▸ **What is being asked**
Of all the lines below, output only those starting at the one with "The height and" and ending at the one with "The image size", both ends included, exactly as written.

▸ **Given information**
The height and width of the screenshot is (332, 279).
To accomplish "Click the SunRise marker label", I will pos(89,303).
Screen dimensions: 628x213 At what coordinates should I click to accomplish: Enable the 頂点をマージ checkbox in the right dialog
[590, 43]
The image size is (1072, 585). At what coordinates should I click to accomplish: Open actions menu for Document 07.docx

...

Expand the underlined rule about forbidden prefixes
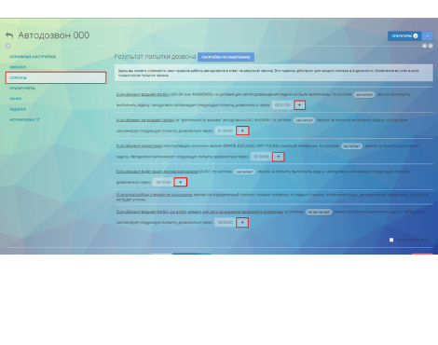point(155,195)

▸ **Response to the task**
The height and width of the screenshot is (332, 279).
To accomplish "Click the SunRise marker label", I will pos(89,303).
Screen dimensions: 628x213 At what coordinates should I click to accomplish: Enable the 頂点をマージ checkbox in the right dialog
[590, 43]
The image size is (1072, 585). At what coordinates should I click to accomplish: Open actions menu for Document 07.docx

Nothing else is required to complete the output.